The BBC commissioned him to make a film about his painting practise entitled The Painted Landscape, in 1999.

==Awards==
- Royal Ulster Academy: In 1960, Flanagan was elected as an Associate of the Royal Ulster Academy of Arts. A mere four years later he was elected an Honorary Academician of the same institution. He was elected President of the RUA in 1978 when he replaced the previous incumbent Mercy Hunter, and was re-elected in three subsequent years. Flanagan was the recipient of the Royal Ulster Academy Gold Medal at the 95th Annual show in 1976 for Study of Castlecoole, Theme described by critic Elizabeth Baird as "a typical Flanagan landscape with subtle, blurred colours and soft light".

- University of Ulster: Flanagan became only the second ever recipient of the honorary degree of Doctor of Fine Arts when he received the accolade from the University of Ulster in 2010. It was conferred at a special ceremony hosted in the Arts Council of Northern Ireland's Ormeau Baths Gallery, and was awarded in recognition of his outstanding services to art.
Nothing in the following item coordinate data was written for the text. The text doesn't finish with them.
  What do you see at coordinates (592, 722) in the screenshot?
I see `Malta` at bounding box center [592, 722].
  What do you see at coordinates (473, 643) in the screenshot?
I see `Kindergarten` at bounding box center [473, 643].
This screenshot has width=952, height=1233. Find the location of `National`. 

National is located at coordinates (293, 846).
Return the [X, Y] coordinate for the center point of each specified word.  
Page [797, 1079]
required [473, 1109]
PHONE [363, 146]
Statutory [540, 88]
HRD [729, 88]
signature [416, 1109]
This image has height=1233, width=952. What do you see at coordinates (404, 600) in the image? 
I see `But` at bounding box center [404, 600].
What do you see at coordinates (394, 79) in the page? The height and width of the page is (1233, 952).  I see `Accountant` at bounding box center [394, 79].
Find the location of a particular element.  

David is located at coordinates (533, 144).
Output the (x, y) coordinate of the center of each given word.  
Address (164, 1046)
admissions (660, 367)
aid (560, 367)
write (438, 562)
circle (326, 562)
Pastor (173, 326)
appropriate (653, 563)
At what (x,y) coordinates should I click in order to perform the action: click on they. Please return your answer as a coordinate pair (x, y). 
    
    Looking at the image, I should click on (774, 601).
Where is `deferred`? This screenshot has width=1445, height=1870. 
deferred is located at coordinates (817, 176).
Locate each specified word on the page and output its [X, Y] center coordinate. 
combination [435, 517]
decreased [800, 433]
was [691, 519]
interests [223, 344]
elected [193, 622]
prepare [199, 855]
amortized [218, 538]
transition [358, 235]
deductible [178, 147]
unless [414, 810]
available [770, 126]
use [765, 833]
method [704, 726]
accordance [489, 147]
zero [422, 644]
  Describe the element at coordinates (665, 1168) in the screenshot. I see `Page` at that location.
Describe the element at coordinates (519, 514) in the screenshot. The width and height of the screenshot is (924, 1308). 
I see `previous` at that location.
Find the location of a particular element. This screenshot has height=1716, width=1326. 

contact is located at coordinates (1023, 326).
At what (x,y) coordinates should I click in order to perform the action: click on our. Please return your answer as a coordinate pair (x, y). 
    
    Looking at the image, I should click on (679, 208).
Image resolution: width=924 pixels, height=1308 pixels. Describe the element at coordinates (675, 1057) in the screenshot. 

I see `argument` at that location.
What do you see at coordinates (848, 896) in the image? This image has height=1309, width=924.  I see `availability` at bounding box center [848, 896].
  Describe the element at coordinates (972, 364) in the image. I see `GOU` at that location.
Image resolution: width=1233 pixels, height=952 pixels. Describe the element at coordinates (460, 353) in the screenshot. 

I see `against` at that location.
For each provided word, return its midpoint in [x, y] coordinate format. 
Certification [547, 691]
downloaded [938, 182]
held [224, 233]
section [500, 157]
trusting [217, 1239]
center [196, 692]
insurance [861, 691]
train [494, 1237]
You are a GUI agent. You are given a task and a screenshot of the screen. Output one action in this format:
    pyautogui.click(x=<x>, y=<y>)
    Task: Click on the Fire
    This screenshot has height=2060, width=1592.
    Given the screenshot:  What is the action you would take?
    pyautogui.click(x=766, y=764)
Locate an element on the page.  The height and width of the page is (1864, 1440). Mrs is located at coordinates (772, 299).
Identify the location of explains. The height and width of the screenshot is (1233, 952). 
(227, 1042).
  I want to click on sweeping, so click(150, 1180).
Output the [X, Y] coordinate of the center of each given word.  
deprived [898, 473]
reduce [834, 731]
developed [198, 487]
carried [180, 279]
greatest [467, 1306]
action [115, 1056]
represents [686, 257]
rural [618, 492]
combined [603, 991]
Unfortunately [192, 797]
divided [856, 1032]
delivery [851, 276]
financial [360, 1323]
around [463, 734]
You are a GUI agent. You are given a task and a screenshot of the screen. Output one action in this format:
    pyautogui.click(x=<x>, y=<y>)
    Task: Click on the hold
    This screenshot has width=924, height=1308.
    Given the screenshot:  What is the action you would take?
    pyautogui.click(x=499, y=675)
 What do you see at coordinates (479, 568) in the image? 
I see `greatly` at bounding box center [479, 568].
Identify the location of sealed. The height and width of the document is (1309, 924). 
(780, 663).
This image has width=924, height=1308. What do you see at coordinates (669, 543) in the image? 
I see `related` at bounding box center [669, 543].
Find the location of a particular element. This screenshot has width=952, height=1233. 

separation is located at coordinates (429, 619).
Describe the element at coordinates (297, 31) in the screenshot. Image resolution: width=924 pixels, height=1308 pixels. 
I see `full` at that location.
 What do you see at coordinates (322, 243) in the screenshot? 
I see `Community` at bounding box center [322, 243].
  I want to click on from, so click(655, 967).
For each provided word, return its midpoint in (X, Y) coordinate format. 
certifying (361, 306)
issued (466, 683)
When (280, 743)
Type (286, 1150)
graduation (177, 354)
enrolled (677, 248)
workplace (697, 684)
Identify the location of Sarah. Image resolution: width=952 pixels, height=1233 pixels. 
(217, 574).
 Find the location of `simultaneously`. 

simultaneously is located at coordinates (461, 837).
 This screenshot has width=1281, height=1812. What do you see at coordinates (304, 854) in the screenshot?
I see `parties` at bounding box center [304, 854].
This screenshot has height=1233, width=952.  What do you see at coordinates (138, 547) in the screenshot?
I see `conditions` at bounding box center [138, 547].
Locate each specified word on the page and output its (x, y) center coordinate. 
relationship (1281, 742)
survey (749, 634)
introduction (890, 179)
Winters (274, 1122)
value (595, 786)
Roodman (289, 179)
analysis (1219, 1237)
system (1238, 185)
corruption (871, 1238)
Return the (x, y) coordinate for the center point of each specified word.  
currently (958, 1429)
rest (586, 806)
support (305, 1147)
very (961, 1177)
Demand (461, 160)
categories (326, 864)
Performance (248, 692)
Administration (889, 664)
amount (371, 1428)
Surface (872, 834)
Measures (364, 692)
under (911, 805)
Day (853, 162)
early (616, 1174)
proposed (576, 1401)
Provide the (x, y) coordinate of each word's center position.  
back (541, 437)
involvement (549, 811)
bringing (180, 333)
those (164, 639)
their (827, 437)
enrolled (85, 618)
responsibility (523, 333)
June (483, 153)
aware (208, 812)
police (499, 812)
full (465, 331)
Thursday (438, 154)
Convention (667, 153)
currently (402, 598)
Flanagan received an MBE in 2011 for his "services to art internationally".

== Death and legacy ==
Flanagan died in Belfast on 22 February 2011, aged 81. His works are in public and private collections including the Ulster Museum, the Arts Council of Northern Ireland, the Hugh Lane Gallery, the National Self-Portrait Collection of Ireland, the Irish Museum of Modern Art, and the Herbert Gallery.

==Biography==
- Kennedy, S. B. (2013) T. P. Flanagan: Painter of Light and Landscape (Featuring a foreword by Séamus Heaney), Lund Humphries.